Here is a very different idea of critique or criticism, involving value judgments: I am talking about value judgment and criticism in the discourses of “emergent people”—young, recently immigrated or arrived, recently allowed to speak, and so on—vis-à-vis an already finished world of objects. This position can be found amongst non-emergent populations as well. In Gerald Raunig’s introduction, he makes reference to Raymond Williams, via Butler, who argues that one should think of critique as open-ended practice instead of a teleological activity leading to judgments. But it is exactly the possibility of arriving at judgments that makes this particular critical activity an unstoppable one, because it articulates seemingly final decisions all the time. It has to continue forever; it has to permanently rediscuss what it has seemingly been decided for good. Only because a sentence has the seriousness of a final decision and an eternal damnation will it be discussed over and over again.

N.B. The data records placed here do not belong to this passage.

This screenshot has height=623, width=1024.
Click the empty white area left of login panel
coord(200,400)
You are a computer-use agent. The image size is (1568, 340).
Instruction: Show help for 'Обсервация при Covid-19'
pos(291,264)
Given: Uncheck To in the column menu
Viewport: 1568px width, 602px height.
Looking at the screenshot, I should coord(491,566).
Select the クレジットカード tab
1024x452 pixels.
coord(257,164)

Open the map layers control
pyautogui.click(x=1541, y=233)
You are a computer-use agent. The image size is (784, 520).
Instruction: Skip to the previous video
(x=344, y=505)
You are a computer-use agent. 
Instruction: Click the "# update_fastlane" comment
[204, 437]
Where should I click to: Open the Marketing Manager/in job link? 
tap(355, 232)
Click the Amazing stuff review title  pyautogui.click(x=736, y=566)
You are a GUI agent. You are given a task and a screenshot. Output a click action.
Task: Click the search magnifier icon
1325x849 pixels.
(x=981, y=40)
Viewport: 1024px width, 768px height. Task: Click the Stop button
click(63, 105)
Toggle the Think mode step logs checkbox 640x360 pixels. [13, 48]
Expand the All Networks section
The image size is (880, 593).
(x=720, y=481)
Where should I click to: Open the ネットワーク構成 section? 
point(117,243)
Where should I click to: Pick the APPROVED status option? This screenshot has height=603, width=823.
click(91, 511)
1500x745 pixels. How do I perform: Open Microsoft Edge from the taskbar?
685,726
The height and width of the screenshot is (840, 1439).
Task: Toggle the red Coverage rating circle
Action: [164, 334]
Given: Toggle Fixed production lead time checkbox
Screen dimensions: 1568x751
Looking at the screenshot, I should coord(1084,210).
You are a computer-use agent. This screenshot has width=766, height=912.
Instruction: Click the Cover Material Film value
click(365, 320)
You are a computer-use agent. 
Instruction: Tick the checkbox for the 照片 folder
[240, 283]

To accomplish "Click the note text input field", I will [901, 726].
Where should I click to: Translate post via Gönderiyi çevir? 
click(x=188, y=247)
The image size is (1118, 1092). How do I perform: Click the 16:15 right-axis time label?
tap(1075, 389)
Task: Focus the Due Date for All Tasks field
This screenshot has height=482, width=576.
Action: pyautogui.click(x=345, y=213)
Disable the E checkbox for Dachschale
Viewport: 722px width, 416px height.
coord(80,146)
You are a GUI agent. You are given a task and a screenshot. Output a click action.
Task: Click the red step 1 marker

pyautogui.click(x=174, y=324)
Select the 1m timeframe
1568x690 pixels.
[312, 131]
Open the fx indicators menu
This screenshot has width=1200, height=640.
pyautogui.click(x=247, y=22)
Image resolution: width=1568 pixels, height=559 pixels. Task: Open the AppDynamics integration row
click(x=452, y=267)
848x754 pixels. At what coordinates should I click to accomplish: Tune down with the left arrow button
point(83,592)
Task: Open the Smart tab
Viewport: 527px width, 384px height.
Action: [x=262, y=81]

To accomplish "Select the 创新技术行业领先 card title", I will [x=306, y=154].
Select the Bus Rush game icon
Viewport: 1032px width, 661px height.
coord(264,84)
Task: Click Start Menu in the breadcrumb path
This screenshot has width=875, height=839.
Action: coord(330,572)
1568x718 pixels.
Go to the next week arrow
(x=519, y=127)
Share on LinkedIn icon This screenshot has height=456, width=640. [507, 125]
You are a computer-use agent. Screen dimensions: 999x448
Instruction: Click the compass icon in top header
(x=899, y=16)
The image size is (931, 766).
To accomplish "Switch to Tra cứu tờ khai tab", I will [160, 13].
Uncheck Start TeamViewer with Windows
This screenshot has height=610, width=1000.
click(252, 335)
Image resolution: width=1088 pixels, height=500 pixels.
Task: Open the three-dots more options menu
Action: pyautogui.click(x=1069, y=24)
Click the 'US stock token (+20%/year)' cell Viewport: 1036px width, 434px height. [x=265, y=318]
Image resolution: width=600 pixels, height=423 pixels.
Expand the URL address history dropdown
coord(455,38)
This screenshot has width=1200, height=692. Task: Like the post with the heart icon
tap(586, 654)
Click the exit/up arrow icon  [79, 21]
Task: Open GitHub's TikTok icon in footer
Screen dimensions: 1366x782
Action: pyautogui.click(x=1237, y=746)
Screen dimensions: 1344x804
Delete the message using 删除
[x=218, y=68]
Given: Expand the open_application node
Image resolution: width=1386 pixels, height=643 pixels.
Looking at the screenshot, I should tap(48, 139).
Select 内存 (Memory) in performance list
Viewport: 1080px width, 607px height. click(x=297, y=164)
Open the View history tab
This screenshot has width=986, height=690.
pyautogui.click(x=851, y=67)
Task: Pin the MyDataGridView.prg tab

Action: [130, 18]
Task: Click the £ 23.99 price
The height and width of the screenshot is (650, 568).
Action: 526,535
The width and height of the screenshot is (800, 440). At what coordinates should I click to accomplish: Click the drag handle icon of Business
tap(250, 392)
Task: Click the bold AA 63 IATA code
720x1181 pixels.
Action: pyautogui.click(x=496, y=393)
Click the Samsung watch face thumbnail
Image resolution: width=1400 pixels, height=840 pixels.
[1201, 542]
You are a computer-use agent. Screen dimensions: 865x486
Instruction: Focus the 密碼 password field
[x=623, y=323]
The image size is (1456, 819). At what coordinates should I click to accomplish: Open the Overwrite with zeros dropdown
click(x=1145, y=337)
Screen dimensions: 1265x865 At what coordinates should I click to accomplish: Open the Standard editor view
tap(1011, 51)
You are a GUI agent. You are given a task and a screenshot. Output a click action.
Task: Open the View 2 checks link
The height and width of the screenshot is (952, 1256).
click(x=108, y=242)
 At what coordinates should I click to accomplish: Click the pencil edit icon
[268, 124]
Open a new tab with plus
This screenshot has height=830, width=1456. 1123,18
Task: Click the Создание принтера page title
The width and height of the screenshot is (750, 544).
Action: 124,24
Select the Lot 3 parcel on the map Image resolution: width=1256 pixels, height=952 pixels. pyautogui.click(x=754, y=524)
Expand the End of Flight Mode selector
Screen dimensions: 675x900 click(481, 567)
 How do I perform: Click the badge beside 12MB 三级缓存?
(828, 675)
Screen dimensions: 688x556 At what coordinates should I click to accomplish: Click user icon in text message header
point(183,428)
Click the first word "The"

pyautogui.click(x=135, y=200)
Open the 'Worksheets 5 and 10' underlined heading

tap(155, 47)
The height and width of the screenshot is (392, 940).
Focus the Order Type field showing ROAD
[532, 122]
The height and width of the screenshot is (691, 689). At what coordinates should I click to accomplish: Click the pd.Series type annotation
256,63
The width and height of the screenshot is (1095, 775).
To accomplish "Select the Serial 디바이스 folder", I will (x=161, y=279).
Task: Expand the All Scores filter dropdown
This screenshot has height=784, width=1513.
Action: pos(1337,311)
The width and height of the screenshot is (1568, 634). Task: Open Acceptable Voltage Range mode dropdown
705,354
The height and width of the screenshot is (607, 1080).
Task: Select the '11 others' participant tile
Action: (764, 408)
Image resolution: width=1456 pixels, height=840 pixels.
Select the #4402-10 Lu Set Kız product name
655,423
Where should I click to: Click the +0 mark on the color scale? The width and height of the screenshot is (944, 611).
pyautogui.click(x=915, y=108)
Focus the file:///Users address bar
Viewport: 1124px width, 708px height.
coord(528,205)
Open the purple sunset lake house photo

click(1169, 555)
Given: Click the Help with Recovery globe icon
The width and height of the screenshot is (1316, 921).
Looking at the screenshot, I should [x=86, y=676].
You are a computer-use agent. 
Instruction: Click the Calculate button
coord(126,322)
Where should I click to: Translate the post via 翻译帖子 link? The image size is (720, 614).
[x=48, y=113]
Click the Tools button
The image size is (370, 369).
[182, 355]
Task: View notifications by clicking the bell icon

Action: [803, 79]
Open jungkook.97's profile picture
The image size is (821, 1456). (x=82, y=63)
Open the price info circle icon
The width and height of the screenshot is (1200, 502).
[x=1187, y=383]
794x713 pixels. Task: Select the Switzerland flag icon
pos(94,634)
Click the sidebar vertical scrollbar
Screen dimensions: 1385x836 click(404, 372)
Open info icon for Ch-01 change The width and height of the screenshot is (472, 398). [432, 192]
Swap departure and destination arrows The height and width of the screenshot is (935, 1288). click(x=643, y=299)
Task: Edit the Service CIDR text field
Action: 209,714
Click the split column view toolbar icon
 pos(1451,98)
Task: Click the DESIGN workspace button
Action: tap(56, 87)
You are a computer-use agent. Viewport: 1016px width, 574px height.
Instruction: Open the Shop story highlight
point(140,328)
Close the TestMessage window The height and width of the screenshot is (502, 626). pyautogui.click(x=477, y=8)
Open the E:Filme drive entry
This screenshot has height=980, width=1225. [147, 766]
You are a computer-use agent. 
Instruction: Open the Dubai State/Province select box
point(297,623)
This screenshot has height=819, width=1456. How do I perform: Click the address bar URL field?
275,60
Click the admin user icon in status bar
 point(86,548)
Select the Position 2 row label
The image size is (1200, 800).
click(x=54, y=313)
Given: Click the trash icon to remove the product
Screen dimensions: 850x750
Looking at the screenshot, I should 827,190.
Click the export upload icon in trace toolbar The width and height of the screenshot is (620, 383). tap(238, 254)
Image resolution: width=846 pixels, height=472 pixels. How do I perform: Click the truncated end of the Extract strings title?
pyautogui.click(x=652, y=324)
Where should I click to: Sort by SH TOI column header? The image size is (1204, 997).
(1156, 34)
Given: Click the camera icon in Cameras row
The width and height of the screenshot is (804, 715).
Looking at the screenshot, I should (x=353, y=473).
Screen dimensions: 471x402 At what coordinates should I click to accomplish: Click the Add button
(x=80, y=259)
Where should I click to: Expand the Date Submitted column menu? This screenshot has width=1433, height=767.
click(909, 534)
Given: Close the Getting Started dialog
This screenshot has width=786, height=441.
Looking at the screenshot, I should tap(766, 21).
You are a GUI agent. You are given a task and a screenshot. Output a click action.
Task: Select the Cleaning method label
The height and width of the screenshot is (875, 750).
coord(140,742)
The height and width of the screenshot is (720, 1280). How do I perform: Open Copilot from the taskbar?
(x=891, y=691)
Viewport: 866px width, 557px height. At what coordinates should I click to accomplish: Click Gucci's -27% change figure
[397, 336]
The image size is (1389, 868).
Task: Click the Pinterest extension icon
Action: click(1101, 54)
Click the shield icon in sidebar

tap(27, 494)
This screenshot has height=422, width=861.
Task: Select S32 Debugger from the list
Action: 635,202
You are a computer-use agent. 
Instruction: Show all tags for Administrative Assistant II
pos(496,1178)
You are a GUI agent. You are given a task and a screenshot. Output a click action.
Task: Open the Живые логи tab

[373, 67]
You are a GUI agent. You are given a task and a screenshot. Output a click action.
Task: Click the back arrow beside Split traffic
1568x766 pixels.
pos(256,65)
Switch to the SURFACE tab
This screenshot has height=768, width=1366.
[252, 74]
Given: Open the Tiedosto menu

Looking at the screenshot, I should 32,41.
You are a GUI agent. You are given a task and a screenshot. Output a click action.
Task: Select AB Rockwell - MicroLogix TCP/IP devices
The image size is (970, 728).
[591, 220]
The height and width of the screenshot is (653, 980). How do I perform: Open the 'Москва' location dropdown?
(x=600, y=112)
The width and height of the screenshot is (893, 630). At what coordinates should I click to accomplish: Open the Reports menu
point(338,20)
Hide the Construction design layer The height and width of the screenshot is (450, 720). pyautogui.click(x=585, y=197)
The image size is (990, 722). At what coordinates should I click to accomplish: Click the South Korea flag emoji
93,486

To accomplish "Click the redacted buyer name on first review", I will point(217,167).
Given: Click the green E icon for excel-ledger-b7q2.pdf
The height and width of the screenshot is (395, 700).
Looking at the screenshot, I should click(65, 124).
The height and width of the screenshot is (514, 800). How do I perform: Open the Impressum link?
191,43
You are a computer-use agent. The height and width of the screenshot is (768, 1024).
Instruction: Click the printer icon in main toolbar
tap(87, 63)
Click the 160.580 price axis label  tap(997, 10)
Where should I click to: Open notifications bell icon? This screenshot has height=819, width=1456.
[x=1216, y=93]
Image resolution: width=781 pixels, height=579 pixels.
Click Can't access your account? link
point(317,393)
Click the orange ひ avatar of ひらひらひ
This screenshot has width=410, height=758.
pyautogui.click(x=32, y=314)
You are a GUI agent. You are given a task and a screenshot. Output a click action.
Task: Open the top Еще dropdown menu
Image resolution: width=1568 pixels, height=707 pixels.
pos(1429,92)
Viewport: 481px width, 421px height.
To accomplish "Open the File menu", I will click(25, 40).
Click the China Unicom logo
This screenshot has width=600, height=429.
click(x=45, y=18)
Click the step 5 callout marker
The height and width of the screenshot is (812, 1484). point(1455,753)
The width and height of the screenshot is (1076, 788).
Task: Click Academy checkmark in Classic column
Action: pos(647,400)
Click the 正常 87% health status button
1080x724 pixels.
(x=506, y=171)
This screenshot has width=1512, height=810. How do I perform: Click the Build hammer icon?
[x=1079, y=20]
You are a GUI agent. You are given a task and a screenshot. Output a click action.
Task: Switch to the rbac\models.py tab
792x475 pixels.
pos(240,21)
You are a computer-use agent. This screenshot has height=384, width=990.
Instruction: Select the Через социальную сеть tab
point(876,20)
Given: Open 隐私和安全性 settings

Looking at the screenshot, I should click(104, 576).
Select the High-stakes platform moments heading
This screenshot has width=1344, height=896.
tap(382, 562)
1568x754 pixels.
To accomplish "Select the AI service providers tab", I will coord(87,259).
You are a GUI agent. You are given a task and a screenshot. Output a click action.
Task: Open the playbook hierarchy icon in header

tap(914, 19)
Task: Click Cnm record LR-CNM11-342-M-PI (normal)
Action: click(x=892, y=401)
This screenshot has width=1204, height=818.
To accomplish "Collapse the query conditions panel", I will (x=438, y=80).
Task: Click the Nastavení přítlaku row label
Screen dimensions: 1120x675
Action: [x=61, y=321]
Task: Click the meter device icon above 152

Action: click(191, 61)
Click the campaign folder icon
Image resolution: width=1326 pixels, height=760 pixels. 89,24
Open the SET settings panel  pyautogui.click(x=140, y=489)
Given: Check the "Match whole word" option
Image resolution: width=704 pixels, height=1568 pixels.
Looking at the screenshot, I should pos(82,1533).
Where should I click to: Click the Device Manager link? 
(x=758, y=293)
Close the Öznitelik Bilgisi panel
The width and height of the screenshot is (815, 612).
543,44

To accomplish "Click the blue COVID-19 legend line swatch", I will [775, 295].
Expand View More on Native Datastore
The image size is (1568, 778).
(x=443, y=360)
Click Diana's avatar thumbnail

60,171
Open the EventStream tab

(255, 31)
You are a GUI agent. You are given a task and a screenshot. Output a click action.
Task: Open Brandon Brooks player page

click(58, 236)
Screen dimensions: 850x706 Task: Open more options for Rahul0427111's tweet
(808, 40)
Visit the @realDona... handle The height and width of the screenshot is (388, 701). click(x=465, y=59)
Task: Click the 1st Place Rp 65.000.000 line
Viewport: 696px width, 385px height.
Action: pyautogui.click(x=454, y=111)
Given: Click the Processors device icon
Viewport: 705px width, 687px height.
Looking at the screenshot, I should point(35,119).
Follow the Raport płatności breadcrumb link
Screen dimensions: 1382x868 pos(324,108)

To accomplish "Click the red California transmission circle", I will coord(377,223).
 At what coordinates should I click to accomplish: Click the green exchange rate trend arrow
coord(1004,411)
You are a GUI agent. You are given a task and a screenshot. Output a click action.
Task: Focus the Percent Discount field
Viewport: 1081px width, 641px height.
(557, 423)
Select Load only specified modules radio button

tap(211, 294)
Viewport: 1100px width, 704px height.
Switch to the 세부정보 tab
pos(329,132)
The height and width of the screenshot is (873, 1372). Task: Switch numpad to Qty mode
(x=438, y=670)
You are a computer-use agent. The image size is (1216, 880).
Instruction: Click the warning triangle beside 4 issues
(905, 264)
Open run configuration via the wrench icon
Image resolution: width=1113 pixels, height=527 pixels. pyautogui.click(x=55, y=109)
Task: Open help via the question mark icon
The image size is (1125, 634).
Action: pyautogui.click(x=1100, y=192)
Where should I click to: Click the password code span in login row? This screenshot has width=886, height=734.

Of course the subtext of Foucault’s, Williams’s, and Butler’s privileging of a critical attitude, a critical project, over critical judgment is the ethics of politicization, the ethics of political activity or even activism, be it in a revolutionary sense referring to some normative idea of turning your life around, turning it into a responsible revolutionary one, or in a democratic sense, as a normative idea of participation and involvedness, permanent questioning of and constant skepticism toward official truths. It owes its idea of a criticality that reaches the entire body of the critical subject to ideas and lifestyles of the 1960s and after, which are based on the idea that everyone should change their life and live holistically, dedicated to their own ideas, and not by an old, bourgeois double standard. I have to say, anticipating slightly arguments I want to come back to later, that while I grew up in solidarity with these ideas and still hold them dear, I feel I must note at this point that the investment of your whole life, the ethics of a holistic existence, the exploitation not of labour but of life force, is exactly the motor contemporary forms of capitalism are driven by.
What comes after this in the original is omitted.